Secretary for Economy and Finance Francis Tam Pak Yuen said Wednesday he hoped that progress be made in the next three years through the setting-up of three new centres to strengthen Macau’s role as a business-service hub between China and Portuguese-speaking countries.
The three centres mentioned by Tam are a centre for small-and medium-sized enterprises (SMEs) for Portuguese-speaking countries, a distribution centre for products from Portuguese-speaking countries, and a MICE (meetings, incentives, conferences and exhibitions) centre to promote fairs and other events showing products and services from Portuguese-speaking countries.
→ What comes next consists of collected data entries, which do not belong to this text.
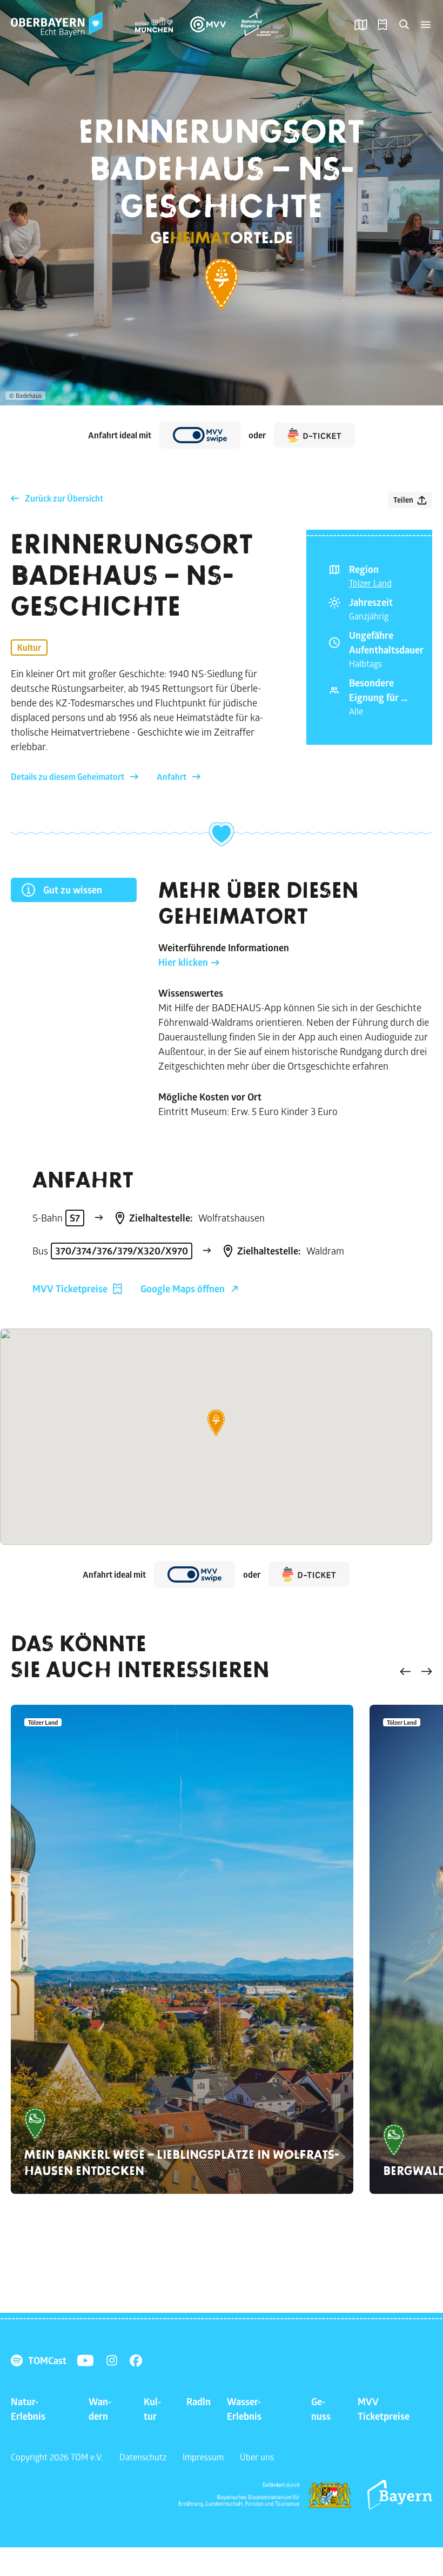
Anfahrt (171, 777)
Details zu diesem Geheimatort (67, 777)
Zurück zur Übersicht (64, 498)
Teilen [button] (403, 500)
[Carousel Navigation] (416, 1673)
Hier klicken (183, 962)
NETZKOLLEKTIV (379, 2456)
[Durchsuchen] (404, 24)
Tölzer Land (370, 583)
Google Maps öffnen (182, 1289)
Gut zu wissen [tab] (72, 890)
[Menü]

The policy secretary did not mention the possible establishment of an arbitration centre for commercial disputes between China and Portuguese-speaking countries in Macau that was announced by Commerce Minister Gao Hucheng in a press conference about the 4th ministerial conference of the Forum for Economic and Trade Co-operation between China and Portuguese-speaking Countries on Tuesday.
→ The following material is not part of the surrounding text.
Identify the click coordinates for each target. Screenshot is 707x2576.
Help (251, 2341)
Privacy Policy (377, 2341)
According to The Macau Post Daily, Tam spoke to reporters on the sidelines of attending an entrepreneur conference and a business-matching session, both of which were part of the forum’s various activities. The conference and business-matching session were held at the Venetian. The two-day triennial forum ended Wednesday.
When Vice-Premier Wang Yang addressed the opening ceremony of the forum on Tuesday he mentioned the three centres referred to by Tam.
Tam said that Vice-Premier Wang Yang had given Macau a clear direction of what it has to do next to bring into full play Macau’s role at a business-service platform for trade and investment co-operation between China and Portuguese-speaking countries.
“It’s the first time that a state leader has given Macau such precise directions to follow,” Tam said, “We already have a foundation [for the three future centres], so now it’s about how we strengthen the functions of these services so that they truly become a centre.”
“We’ll need to work with the Ministry of Commerce to work on the three centres. Time is pressing but we hope that we can show the achievements of the three centres at the next forum, which will be held in three years’ time,” Tam said.
Tam said that none of the centres would necessarily require a physical office but that they needed to make progress that would let people “feel” that Macau is a hub providing services in business and trade, products distribution and conventions and exhibitions.
“You need to broaden the concept [of the centres],” Tam told reporters, explaining that the product distribution centre could mean that Macau takes products from Portuguese-speaking countries to trade shows and fairs in the mainland and mainland enterprises that want to order the products can do so through an agent in Macau. The products would then be shipped directly to the mainland from the Portuguese-speaking countries.
“So it’s not necessary to have an office in Macau,” Tam said, “The same goes for the convention centre. It doesn’t necessarily mean that we have to hold all the fairs in Macau. We can plan them in Macau.